Give back the lines below exactly, but do not include any pictures.

(Data entries)
BEGIN
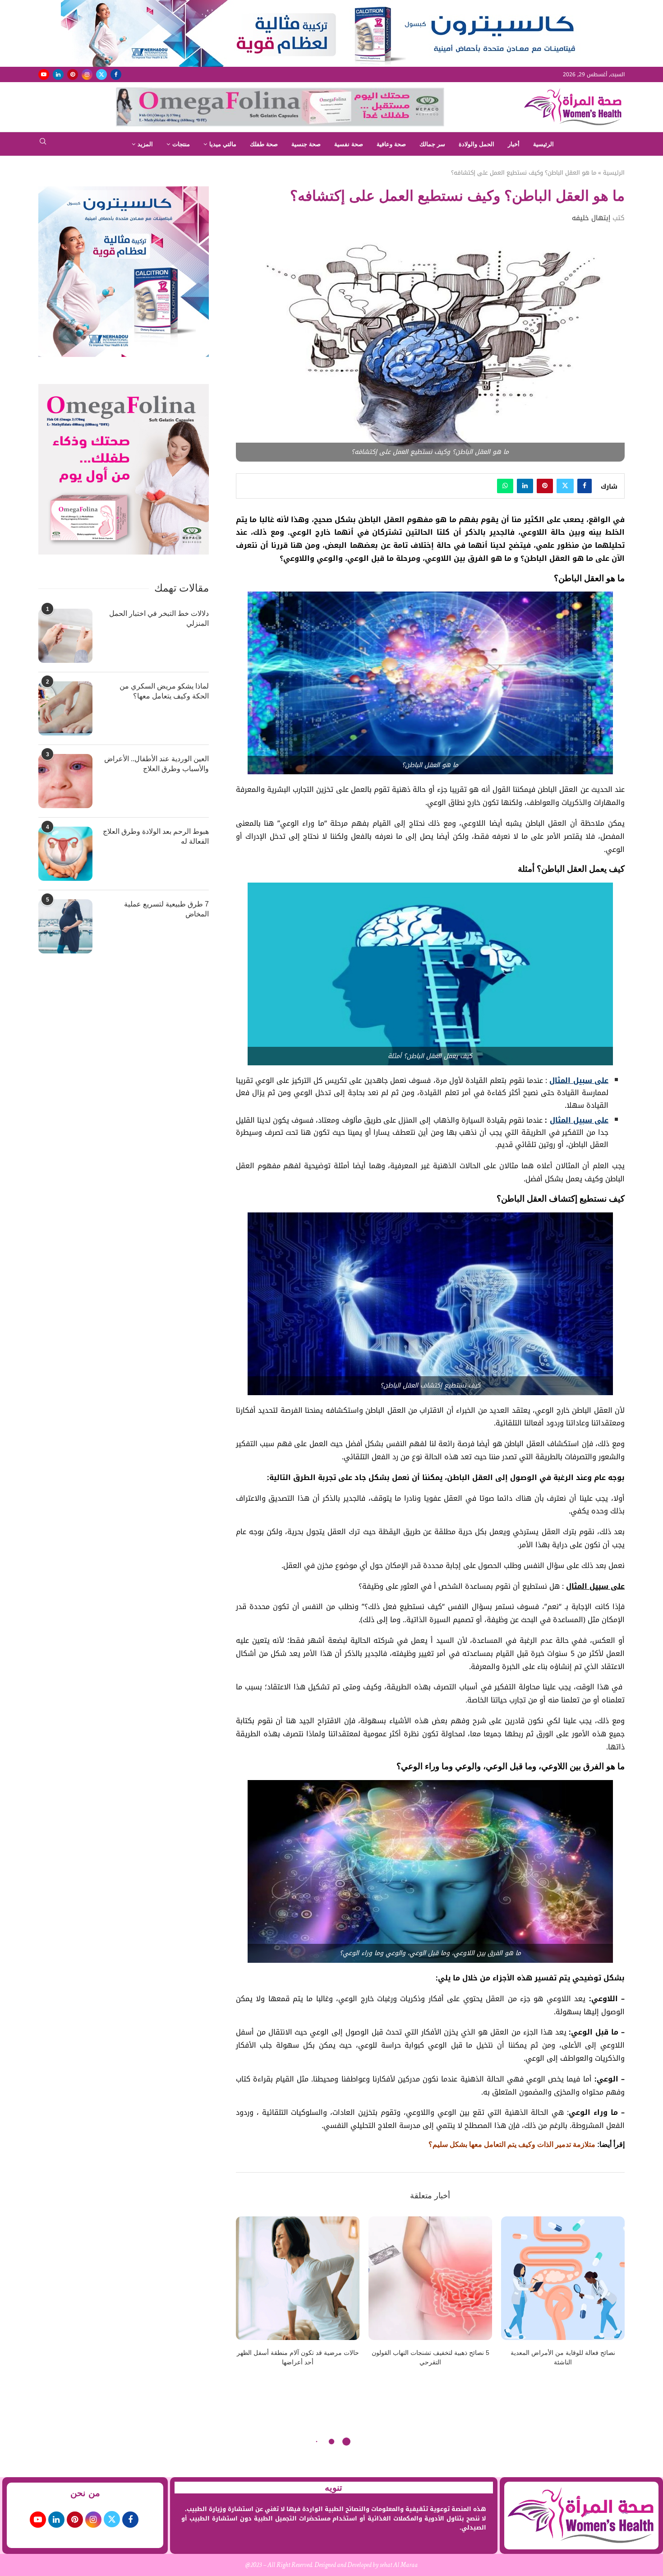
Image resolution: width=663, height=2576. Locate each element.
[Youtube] (43, 74)
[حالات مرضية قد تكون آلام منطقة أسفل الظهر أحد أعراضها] (297, 2278)
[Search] (42, 144)
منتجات (181, 144)
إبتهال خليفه (591, 218)
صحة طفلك (264, 144)
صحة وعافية (391, 144)
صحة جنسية (306, 144)
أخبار (514, 144)
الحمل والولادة (476, 144)
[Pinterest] (72, 74)
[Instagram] (87, 74)
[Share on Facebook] (584, 486)
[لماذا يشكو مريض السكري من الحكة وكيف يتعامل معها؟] (65, 708)
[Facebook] (115, 74)
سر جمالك (432, 144)
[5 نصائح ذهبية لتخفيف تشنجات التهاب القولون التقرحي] (430, 2278)
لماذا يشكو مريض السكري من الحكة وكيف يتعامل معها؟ (164, 691)
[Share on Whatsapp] (505, 486)
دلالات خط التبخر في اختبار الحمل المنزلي (159, 618)
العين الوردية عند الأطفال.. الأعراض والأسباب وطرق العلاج (156, 763)
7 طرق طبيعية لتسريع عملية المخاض (166, 909)
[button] (248, 2297)
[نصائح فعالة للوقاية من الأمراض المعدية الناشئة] (563, 2278)
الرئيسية (543, 144)
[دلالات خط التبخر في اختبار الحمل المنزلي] (65, 636)
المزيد (145, 144)
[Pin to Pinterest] (545, 486)
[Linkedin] (58, 74)
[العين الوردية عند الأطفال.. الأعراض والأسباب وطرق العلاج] (65, 781)
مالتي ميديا (222, 144)
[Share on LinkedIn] (525, 486)
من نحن (85, 2493)
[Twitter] (101, 74)
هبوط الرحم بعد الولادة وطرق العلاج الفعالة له (156, 836)
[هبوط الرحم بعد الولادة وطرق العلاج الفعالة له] (65, 854)
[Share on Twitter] (565, 486)
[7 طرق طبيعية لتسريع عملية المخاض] (65, 926)
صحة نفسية (348, 144)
END
Answer to the problem:
Image resolution: width=663, height=2576. Locate each element.
[Youtube] (43, 74)
[حالات مرضية قد تكون آلام منطقة أسفل الظهر أحد أعراضها] (297, 2278)
[Search] (42, 144)
منتجات (181, 144)
إبتهال خليفه (591, 218)
صحة طفلك (264, 144)
صحة وعافية (391, 144)
صحة جنسية (306, 144)
أخبار (514, 144)
الحمل والولادة (476, 144)
[Pinterest] (72, 74)
[Instagram] (87, 74)
[Share on Facebook] (584, 486)
[لماذا يشكو مريض السكري من الحكة وكيف يتعامل معها؟] (65, 708)
[Facebook] (115, 74)
سر جمالك (432, 144)
[5 نصائح ذهبية لتخفيف تشنجات التهاب القولون التقرحي] (430, 2278)
لماذا يشكو مريض السكري من الحكة وكيف يتعامل معها؟ (164, 691)
[Share on Whatsapp] (505, 486)
دلالات خط التبخر في اختبار الحمل المنزلي (159, 618)
العين الوردية عند الأطفال.. الأعراض والأسباب وطرق العلاج (156, 763)
7 طرق طبيعية لتسريع عملية المخاض (166, 909)
[button] (248, 2297)
[نصائح فعالة للوقاية من الأمراض المعدية الناشئة] (563, 2278)
الرئيسية (543, 144)
[دلالات خط التبخر في اختبار الحمل المنزلي] (65, 636)
المزيد (145, 144)
[Pin to Pinterest] (545, 486)
[Linkedin] (58, 74)
[العين الوردية عند الأطفال.. الأعراض والأسباب وطرق العلاج] (65, 781)
مالتي ميديا (222, 144)
[Share on LinkedIn] (525, 486)
من نحن (85, 2493)
[Twitter] (101, 74)
هبوط الرحم بعد الولادة وطرق العلاج الفعالة له (156, 836)
[هبوط الرحم بعد الولادة وطرق العلاج الفعالة له] (65, 854)
[Share on Twitter] (565, 486)
[7 طرق طبيعية لتسريع عملية المخاض] (65, 926)
صحة نفسية (348, 144)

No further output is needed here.